Spirituality in Facing Canser: Analysis of Patients’ Spiritual Needs
DOI:
https://doi.org/10.7220/2335-8785.71(99).4Keywords:
spirituality, religiously, spiritual needs, oncology diseasesAbstract
This article analyses the spiritual needs of oncological patients. Spiritual needs are important in providing health care services for cancer patients; however, there is a lack of knowledge and experience in this area. Study results revealed that spiritual needs such as to be healthy and feel safe, to feel connected with a family, to be involved by family members in their life concerns, to dwell at a place of quietness and peace and to receive more support from the family were expressed as very or extremely important needs for majority of cancer patients while in hospital. Spiritual needs of individuals are difficult to assess due individual and impersonate and private nature. Health care specialists not always are competent to recognize those needs, and even when spiritual needs are identified it is difficult to satisfy them in a proper and timely manner.
Spiritual needs are important in providing health care services for cancer patients; however, there are lack of knowledge and experience in this area. The aim of this article is to analyse spiritual needs of non-terminally ill cancer patients, according to their religiosity and demographic characteristics (gender and age). 247 non-terminally ill cancer patients participated in the study (response rate was 100 %). “Spiritual Needs Questionnaire” developed by Bussing et al. (2010) was used to assess spiritual needs. Permission of Kaunas Regional Bioethics Committee was received to conduct the study.

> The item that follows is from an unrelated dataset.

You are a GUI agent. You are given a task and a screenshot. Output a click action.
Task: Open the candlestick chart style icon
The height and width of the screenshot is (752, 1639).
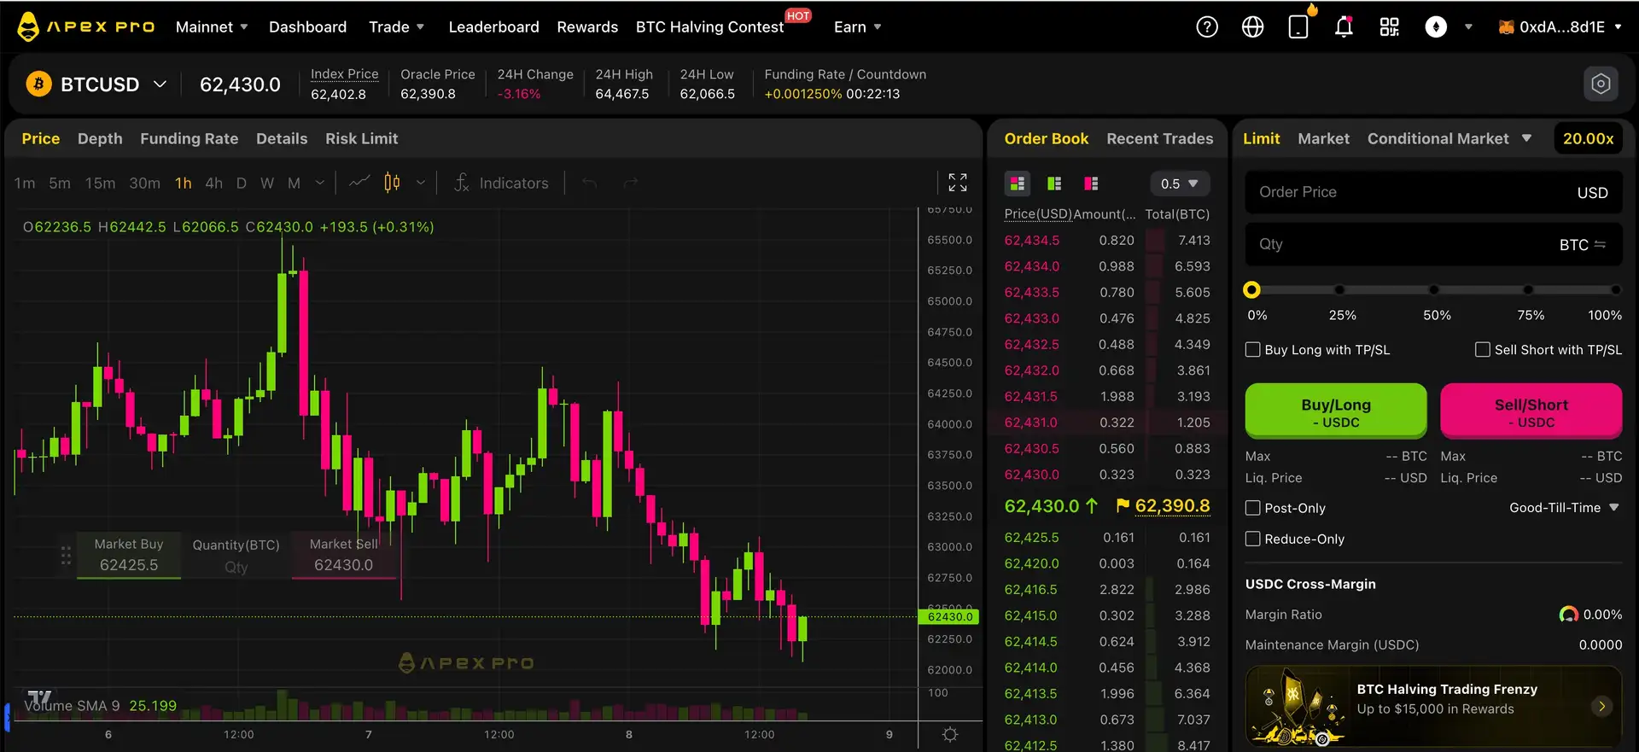pos(392,183)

Study results revealed that spiritual needs such as to be healthy and feel safe (92.3 %), to feel connected with family (91.0 %), to be involved by family in their life concerns (84.1 %), to dwell at a place of quietness and peace (80.1 %) and to receive more support from their family (75.1 %) were expressed as very or extremely important for majority of cancer patients while in hospital. Religious patients significantly more often than non-religious or those who were not able to determine their religiosity experienced very strong or extremely strong need to feel connected with their family (p = 0.001), to dwell at a place of quietness and peace (p = 0.004), to find inner peace (p = 0.001). In total, 19 spiritual needs were expressed as more important to religious patients comparing them with all others. Women expressed spiritual needs stronger than men. Women wanted to talk with others about their fears and worries (p = 0.002), discuss the question of meaning in life (p = 0.009), to learn the possibility of life after death (p = 0.36) more often than men.
Spiritual needs of individuals are difficult to assess due to individual and often impersonate and private nature. Health care specialists not always are competent to recognize those needs, and even when spiritual needs are identified it is difficult to satisfy them in proper and timely manner. Significant differences in spiritual needs expression exist considering patients’ gender, age and religiously.